Background. Malignant mesothelioma (MM) is an aggressive tumor of the serosal membranes, mostly the pleura. It is related to asbestos exposure and has a poor prognosis. MM has a long latency period, and incidence is predicted to remain stable or increase until 2020. Currently, no biomarkers for a specific targeted therapy are available. Previously, we observed that expression of aquaporin 1 (AQP1) was an indicator of prognosis in two independent cohorts. Here we determine whether AQP1 inhibition has therapeutic potential in the treatment of MM. Methods. Functional studies were performed with H226 cells and primary MM cells harvested from pleural effusions. AQP1 expression and mesothelial phenotype was determined by immunohistochemistry.
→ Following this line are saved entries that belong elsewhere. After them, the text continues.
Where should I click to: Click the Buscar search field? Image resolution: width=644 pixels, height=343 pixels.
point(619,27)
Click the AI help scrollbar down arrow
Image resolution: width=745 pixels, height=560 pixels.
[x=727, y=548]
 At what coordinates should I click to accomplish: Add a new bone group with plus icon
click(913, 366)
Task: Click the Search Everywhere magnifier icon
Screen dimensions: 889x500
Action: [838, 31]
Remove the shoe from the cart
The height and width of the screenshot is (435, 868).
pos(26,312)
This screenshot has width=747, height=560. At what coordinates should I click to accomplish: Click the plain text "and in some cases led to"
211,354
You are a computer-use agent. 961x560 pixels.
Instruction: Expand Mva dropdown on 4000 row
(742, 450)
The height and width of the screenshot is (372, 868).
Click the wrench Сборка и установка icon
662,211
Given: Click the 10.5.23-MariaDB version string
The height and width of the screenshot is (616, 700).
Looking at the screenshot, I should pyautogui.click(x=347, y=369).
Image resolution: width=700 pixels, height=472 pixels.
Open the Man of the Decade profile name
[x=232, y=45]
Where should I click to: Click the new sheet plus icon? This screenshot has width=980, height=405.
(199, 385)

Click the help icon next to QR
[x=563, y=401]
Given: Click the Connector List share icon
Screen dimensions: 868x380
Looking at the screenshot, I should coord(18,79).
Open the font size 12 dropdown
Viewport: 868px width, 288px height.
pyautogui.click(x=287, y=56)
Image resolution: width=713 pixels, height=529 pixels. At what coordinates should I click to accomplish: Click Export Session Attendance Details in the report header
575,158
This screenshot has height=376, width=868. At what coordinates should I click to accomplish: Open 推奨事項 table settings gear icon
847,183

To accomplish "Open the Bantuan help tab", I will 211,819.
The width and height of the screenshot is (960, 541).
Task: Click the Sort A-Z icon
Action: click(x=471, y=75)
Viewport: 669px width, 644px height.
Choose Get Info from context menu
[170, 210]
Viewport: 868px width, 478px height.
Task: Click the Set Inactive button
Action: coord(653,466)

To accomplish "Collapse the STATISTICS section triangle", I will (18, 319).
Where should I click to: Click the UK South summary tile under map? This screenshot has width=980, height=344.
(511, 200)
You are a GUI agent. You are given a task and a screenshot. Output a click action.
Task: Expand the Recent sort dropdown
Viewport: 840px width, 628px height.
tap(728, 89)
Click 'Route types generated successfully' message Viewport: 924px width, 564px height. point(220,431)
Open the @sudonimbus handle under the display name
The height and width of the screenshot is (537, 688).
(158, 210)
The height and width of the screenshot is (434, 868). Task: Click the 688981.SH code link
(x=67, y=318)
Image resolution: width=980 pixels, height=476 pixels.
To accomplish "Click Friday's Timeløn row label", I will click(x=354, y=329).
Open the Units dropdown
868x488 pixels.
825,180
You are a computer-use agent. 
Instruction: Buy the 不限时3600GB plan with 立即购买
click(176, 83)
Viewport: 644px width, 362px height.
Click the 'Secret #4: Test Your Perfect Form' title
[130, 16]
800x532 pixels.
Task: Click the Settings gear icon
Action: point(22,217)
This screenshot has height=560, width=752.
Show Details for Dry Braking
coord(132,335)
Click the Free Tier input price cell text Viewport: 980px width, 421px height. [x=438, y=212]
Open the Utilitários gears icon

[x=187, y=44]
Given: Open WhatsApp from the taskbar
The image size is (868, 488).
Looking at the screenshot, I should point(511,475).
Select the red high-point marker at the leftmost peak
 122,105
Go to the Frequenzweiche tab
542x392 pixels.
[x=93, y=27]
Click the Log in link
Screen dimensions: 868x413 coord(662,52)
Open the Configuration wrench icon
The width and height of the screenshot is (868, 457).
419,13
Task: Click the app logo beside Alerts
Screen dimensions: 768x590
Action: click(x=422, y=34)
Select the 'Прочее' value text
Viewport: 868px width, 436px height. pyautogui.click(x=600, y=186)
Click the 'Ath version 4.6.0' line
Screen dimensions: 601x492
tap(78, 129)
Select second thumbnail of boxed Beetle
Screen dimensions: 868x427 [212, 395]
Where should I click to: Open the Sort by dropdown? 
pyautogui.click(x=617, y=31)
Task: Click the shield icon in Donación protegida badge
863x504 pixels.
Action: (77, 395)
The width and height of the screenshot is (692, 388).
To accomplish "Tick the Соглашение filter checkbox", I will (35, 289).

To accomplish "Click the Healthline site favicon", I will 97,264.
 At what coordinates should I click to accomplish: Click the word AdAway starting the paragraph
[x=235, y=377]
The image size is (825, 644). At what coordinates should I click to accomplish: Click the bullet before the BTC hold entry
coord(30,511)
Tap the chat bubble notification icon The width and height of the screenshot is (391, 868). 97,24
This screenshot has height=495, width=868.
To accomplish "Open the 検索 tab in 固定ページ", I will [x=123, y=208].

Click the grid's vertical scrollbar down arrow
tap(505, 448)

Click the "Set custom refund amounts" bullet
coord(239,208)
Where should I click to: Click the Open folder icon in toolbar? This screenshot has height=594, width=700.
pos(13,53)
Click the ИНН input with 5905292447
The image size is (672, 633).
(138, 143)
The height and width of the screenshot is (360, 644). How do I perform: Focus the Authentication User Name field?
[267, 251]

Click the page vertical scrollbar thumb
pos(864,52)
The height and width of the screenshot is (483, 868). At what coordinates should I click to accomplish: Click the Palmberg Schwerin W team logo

AQP1 function was inhibited by a pharmacological blocker (AqB050) or AQP1-specific siRNA. Cell proliferation, migration, and anchorage-independent cell growth were assessed. A nude mouse heterotopic xenograft model of MM was utilised for the in vivo studies. Results. Inhibition of AQP1 significantly decreases cell proliferation, metastatic potential, and motility without inducing nonspecific cytotoxicity or increasing apoptosis. In vivo blockade of AQP1 had no biologically significant effect on growth of established tumours. Conclusions. Targeted blockade of AQP1 restricts MM growth and migration in vitro. Further work is warranted to fully evaluate treatment potential in vivo.